Un muro di silenzio, tristemente simile a tante cortine di fumo che in passato hanno accompagnato scandali o presunti tali. Quella alzata di recente intorno alla vicenda Russiagate o Moscopoli, a voi la scelta sul nomignolo che più vi aggrada: al centro della scena Gianluca Savoini, l’uomo accusato di aver portato avanti una trattativa tra la Lega e il Cremlino per far arrivare ingenti finanziamenti russi al partito di Matteo Salvini. E che, sentito dai pm, si è avvalso della facoltà di non rispondere.
Questa, d’altronde, è ormai la strategia del Carroccio. Silenzio. Negare tutto, senza lanciarsi in teorie troppo fallaci e facilmente smentibili. Lasciare che l’incertezza regni sovrana per non gettare ulteriore benzina su un fuoco divampato di colpo grazie alla pubblicazione di un radio rubato dal sito americano BuzzFeed e che testimonia un incontro realmente andato in scena a Mosca tra lo stesso Savoini e alcuni funzionari russi.

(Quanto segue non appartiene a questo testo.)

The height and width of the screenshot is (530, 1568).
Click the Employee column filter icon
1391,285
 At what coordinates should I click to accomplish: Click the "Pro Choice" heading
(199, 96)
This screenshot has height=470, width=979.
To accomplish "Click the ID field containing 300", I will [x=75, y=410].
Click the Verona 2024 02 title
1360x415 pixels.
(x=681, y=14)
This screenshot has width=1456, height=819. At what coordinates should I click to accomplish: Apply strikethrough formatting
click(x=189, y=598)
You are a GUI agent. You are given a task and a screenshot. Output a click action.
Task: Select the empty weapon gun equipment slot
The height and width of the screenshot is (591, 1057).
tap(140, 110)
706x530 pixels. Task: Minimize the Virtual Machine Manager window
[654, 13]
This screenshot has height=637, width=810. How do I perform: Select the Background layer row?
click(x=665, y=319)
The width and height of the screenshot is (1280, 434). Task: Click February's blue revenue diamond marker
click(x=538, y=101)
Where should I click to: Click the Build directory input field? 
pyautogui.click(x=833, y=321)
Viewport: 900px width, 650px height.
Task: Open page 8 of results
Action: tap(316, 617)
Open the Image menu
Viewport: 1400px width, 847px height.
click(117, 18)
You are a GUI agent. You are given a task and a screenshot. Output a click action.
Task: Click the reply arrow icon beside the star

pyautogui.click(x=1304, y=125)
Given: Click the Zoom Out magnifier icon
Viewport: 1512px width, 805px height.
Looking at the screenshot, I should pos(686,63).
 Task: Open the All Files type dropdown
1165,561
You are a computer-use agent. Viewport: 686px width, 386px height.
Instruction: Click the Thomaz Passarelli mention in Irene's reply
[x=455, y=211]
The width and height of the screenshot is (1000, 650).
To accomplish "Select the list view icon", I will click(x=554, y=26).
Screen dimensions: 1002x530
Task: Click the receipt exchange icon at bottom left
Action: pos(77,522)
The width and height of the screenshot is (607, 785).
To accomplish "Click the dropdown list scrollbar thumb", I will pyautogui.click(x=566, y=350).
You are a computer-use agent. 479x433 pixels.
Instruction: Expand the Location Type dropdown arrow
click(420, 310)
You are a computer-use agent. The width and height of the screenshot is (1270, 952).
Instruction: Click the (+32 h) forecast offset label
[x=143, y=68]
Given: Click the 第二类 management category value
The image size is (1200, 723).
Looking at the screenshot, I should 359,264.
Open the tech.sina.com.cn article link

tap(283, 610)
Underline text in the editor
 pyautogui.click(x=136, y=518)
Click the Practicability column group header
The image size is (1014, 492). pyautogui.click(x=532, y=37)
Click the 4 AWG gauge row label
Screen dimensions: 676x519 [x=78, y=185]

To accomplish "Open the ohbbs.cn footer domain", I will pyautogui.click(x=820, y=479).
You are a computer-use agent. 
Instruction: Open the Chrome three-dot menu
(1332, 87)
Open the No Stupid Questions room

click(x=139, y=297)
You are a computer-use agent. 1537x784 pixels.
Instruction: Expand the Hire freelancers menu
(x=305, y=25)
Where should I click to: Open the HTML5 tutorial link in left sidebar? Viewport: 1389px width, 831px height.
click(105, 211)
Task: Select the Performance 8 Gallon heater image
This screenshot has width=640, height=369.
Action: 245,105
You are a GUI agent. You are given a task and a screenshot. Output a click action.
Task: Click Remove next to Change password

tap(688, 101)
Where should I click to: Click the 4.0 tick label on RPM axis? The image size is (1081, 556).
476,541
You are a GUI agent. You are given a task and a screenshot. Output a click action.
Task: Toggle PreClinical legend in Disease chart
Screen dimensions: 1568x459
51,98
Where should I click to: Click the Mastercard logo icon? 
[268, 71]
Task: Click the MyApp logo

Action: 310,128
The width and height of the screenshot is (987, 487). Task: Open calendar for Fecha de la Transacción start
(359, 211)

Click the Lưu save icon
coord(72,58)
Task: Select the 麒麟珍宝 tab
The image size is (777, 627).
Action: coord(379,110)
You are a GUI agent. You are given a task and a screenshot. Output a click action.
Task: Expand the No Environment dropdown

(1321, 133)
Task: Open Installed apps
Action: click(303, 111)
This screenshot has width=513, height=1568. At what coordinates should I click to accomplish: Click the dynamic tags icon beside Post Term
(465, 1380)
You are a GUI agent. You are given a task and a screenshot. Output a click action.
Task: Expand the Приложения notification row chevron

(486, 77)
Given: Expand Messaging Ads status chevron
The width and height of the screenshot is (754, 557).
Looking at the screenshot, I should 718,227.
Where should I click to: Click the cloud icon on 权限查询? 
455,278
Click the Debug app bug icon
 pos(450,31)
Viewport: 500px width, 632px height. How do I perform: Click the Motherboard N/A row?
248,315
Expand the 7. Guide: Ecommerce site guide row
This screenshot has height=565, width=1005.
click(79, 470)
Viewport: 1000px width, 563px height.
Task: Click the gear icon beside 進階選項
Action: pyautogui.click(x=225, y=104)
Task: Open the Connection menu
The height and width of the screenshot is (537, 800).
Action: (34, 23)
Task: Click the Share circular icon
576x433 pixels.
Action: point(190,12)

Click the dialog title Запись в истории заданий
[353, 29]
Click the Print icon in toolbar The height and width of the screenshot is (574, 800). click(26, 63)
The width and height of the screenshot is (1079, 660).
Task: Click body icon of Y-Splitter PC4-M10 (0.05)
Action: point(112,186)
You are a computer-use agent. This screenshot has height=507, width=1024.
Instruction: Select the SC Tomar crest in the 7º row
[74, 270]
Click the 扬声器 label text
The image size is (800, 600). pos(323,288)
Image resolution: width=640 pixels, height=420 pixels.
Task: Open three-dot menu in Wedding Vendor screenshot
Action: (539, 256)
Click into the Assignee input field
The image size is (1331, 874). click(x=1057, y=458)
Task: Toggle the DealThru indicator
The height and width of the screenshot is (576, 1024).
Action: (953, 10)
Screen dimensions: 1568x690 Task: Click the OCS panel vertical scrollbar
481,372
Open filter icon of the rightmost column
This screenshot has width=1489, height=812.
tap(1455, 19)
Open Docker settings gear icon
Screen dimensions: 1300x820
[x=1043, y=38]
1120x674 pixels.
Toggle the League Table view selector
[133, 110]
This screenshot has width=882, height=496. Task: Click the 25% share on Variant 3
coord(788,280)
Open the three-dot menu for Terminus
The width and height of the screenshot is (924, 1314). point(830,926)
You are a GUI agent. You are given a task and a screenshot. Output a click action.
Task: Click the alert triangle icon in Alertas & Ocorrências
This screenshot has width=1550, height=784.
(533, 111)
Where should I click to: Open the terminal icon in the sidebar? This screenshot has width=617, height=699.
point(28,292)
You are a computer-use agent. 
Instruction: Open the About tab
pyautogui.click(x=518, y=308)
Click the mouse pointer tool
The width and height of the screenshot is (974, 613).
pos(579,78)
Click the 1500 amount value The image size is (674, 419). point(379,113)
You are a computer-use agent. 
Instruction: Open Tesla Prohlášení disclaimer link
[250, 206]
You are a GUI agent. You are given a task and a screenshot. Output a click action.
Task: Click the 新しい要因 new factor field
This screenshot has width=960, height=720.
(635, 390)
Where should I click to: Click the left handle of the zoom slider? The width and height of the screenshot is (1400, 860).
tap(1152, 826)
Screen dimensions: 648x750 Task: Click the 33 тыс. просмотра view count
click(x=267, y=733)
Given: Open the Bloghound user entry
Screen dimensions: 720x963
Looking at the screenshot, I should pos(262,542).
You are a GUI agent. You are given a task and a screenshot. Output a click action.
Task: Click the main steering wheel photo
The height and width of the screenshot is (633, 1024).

“Savoini e D’Amico sono innocenti fino a prova contraria” è così diventato il nuovo mantra leghista. Poco importa se nel frattempo le richieste di chiarimento continuano a fioccare da ogni lato: vuole trasparenza il premier Conte, la auspica l’alleato di governo Luigi Di Maio, la pretendono le opposizioni guidate dal Pd di Zingaretti, almeno in questo caso battagliero.“Se ci fosse qualcosa da chiarire sarei il primo, ma siccome non c’è, non commento fantasie. Non parlo di spie russe” risponde Salvini. La linea è valida, ovviamente, per tutti gli stati generali del Carroccio: lasciar parlare gli altri, limitarsi a un silenzio che faccia da camomilla in un’estate che dopo i brindisi delle europee si è fatta di colpo maledettamente complicata. Perdere consensi ora, per il ministro dell’Interno, sarebbe inaccettabile. Meglio restare zitti e sperare che le acque si calmino da sole, le dita ben incrociate.